Hello all, this is my first post here..

The title says it all, does anyone know if I can get replacement collets for this Chicago Electric 43585? The manual doesn't say, at least I can't find it.

I have an adapter to use 1/4" bits in this router, but so far I've tried two seperate 1/4" bits and both have fallen out! :O I've cleaned everything and am not bottoming out the adapter or bit in the router.

If I can't find a 1/4" collet, does anyone know where I can find a pattern bit with a 1/2" shank? All the pattern bits I can find have 1/4" shanks (which is weird because there are laminate trimming bits of every size and shape imaginable).


----------



## Hamlin (Dec 25, 2005)

Hi, welcome to the router forums. 

Have you tried to contact the place in which you purchased it?
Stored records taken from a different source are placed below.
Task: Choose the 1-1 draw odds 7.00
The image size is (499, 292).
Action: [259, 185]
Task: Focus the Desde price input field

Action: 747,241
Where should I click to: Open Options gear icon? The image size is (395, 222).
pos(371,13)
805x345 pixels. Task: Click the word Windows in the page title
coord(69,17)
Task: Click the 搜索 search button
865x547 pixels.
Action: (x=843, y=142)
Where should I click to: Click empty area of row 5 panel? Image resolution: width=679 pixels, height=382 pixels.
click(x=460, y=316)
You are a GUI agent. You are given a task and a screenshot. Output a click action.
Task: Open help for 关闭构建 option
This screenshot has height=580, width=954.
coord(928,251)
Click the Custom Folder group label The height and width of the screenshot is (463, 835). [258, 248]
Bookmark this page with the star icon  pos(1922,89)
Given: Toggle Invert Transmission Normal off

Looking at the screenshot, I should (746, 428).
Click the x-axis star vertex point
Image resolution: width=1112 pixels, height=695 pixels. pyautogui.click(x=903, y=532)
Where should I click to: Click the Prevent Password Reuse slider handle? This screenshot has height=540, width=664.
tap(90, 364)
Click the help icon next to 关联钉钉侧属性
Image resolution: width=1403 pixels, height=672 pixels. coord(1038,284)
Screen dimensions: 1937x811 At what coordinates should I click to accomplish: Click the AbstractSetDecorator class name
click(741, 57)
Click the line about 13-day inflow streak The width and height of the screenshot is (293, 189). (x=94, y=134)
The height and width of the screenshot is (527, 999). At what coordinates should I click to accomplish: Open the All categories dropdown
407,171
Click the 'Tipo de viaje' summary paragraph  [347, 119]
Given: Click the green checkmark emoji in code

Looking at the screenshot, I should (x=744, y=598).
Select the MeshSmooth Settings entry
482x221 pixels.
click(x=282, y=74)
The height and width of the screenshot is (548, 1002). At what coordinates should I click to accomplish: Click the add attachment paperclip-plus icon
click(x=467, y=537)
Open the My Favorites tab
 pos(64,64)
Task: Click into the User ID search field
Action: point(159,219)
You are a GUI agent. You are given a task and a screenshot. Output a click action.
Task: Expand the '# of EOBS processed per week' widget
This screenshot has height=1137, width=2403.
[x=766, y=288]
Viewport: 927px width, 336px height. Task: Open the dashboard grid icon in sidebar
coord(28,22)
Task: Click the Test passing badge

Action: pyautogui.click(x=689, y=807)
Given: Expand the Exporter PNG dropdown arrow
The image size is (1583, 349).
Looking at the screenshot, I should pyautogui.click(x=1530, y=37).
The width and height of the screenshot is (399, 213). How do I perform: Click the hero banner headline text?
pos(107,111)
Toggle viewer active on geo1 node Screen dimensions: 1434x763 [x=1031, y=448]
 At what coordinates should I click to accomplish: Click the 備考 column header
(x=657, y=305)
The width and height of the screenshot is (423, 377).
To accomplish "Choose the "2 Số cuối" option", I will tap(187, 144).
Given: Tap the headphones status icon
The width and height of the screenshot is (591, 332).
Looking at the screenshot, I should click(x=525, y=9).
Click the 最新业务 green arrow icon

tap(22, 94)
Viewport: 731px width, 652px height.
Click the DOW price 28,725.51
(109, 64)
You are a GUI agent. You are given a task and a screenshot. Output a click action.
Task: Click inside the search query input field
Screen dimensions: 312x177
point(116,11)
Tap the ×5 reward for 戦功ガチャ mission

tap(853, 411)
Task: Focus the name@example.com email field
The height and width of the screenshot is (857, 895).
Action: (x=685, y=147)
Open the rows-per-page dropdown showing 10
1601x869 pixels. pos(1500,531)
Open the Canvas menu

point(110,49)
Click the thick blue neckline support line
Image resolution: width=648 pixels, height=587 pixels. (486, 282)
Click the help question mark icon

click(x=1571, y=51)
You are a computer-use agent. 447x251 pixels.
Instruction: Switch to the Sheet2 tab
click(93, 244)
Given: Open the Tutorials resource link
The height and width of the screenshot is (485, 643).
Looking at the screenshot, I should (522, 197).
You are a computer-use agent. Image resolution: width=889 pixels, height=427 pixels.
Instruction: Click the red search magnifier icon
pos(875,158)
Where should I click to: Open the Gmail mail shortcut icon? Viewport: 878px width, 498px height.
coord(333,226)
They may be able to point you in the right direction.


----------



## bobj3 (Jan 17, 2006)

Hi Disgrntld

All I can say is put it back in the box and get a real router..

Sorry to be so frank but...well ..........

In this case you got what you paid for.. 


========





Disgrntld said:


> Hello all, this is my first post here..
> 
> The title says it all, does anyone know if I can get replacement collets for this Chicago Electric 43585? The manual doesn't say, at least I can't find it.
> 
> ...


----------



## mjeisenbaugh (Mar 3, 2008)

*Im with Bob on this one! Don't tell anyone you shoped at Harbor Freight for a power tool like a router! Hope you saved your reciept? If ya bought it on EBAY or some other auction site, well ya should have read most of the post here first!
Only thing Chicago tools makes that sort of is woth it is the small air compressor I bought my wife to use with her airbrush equipment. 
Hey she's happy, and doesnt know the difference, but my wallet did like yours buying that router.*


----------